*** Reading passage ***

The bit that torments me, is that I could be completely deluded & what I write really is rubbish & as totally irrelevant everyonelse thinks it is. But then I listen to something like Ives’ Concord Sonata or Housatonic at Stockbridge, and think ‘yes everybody thought this was rubbish too’ until Bernstein decoded his spiritual vision & made sense of it for his contemporaries. As far as is known Ives never actually heard his own music performed, but for the arrow a composer fires into the night sky performance is where it falls to earth. That’s what everyonelse witnesses: the first part they know nothing about. 

What I so much admire about what my dauter Sefa has done is that at some level she knows all this stuff. To a young person, being understood and accepted as part of a group is almost the raison d’art, and the fact that Sefa’s had the courage to grit it out and learn to stand in her own truth /voice is an astonishing achievement: and it’s thrilling that after a long and tricky path people are really beginning to respond.

2013/01/16

To the parent of a young musician

I don’t think B will be the kind of musician conventional teaching can help. She's very musical but in musical academe music reading is the be-all & end-all; and I don’t think she's ever going to find that easy. In any case I suspect her whole interest is geared towards popular music, and around here I haven’t discovered a single school I know of with a music department with the staff or attitude capable of taking her in that direction.

*** Entries ***

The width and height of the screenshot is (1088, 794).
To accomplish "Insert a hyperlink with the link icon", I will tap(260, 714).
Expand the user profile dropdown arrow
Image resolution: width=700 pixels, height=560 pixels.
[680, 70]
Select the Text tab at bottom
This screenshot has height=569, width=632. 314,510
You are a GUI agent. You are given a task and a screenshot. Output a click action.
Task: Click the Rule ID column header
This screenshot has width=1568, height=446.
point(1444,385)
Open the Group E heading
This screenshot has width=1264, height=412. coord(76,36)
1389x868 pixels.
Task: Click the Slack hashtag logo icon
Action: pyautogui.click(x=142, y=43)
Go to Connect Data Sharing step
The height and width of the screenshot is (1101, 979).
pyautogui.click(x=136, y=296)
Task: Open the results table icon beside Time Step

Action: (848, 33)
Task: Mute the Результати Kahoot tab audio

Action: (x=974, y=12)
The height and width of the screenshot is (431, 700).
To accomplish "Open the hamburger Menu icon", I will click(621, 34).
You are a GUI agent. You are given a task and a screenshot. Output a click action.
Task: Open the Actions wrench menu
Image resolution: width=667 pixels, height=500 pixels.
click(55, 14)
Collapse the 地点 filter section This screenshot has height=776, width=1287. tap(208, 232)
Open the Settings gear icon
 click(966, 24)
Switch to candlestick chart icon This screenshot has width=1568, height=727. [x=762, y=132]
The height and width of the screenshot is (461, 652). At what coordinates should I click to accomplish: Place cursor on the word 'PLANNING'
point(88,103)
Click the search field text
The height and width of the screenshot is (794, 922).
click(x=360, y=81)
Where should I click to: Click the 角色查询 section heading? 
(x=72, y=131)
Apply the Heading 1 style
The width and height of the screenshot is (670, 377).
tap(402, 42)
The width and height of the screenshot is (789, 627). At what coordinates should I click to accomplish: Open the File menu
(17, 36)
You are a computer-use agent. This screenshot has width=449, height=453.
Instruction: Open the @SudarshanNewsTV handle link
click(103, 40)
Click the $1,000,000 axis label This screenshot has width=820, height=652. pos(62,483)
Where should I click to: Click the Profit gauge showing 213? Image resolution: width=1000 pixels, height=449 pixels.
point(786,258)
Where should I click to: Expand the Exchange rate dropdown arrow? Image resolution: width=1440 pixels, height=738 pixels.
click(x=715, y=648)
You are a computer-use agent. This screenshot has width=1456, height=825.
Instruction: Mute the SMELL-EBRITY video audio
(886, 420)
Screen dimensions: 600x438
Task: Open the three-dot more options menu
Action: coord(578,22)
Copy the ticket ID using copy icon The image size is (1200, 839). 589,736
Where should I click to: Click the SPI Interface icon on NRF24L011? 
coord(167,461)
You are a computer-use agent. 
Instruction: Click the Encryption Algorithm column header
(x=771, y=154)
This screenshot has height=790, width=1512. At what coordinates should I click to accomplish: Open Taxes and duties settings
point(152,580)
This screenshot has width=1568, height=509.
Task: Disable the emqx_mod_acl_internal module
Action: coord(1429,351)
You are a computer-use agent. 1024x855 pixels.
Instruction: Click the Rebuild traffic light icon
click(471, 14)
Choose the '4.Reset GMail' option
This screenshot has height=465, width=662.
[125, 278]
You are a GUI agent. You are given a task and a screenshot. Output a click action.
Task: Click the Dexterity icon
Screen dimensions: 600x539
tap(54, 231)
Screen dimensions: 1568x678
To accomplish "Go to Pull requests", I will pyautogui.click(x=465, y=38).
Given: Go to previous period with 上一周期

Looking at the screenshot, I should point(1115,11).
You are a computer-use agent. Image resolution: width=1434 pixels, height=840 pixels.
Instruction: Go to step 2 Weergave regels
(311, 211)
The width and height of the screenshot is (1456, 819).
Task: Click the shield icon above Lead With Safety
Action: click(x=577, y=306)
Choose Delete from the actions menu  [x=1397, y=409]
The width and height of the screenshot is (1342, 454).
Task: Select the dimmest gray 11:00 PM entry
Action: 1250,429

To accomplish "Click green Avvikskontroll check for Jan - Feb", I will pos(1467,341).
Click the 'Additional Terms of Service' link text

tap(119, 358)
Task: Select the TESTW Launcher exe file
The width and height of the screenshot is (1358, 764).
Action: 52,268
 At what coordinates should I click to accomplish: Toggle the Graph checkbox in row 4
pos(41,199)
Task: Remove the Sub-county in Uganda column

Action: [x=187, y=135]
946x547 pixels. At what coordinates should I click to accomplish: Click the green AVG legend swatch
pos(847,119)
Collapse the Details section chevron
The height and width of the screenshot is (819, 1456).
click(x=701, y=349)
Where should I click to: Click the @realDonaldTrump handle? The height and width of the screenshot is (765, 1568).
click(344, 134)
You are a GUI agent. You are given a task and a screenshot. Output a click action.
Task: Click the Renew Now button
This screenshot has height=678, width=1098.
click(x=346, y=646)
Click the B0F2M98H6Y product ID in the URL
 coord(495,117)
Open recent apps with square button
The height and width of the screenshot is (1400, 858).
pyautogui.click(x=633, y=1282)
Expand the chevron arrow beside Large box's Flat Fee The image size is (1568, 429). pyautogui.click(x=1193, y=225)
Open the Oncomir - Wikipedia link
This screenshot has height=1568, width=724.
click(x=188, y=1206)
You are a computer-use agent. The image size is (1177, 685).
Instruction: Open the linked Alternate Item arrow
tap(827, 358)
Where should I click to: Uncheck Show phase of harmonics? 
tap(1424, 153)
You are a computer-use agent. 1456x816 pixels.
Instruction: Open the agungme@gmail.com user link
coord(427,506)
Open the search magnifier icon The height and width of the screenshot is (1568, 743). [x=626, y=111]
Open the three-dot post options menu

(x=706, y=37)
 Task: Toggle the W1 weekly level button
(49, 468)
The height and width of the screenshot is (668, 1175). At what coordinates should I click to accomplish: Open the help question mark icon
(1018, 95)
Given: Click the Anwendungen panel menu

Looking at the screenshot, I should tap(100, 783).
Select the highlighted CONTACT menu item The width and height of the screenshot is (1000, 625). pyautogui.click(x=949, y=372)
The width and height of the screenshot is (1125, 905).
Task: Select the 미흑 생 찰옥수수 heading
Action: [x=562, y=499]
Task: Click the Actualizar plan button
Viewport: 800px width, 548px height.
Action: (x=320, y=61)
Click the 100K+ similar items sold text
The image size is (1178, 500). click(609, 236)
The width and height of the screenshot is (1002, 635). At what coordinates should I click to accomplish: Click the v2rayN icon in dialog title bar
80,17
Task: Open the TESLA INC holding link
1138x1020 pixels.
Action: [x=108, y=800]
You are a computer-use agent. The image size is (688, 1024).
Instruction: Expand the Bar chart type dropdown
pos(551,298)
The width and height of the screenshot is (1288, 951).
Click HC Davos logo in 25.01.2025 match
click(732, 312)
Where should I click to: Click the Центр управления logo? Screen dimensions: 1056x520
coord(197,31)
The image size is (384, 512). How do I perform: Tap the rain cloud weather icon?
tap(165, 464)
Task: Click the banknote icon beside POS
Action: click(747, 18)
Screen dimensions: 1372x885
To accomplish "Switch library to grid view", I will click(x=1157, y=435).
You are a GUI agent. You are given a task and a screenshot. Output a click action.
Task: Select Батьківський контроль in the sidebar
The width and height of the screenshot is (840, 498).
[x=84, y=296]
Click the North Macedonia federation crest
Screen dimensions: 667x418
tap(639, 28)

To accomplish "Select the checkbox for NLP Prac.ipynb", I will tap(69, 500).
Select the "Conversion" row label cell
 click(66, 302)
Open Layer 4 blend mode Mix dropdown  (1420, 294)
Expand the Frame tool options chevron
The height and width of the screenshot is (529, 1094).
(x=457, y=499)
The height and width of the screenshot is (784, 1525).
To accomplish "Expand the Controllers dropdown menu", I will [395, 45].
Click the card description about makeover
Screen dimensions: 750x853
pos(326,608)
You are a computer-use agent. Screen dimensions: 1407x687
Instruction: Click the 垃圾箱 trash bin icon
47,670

***

Given exercise 1 —
Answer these questions about the passage on music, one line each:
(a) Who, according to the passage, decoded Ives's spiritual vision for his contemporaries?
(b) What is the name of the writer's daughter?
(c) In the letter to the parent of a young musician, what is called the be-all and end-all in musical academe?
Given exercise 2 — Copy the part of the records that opens with the line containing "The width and height of the screenshot is (789, 627)." and closes with the line containing "click(x=715, y=648)", both of those lines included.
The music passage and the records have no connection to each other.

Correct response 1 —
(a) Bernstein
(b) Sefa
(c) Music reading

Correct response 2 —
The width and height of the screenshot is (789, 627). At what coordinates should I click to accomplish: Open the File menu
(17, 36)
You are a computer-use agent. This screenshot has width=449, height=453.
Instruction: Open the @SudarshanNewsTV handle link
click(103, 40)
Click the $1,000,000 axis label This screenshot has width=820, height=652. pos(62,483)
Where should I click to: Click the Profit gauge showing 213? Image resolution: width=1000 pixels, height=449 pixels.
point(786,258)
Where should I click to: Expand the Exchange rate dropdown arrow? Image resolution: width=1440 pixels, height=738 pixels.
click(x=715, y=648)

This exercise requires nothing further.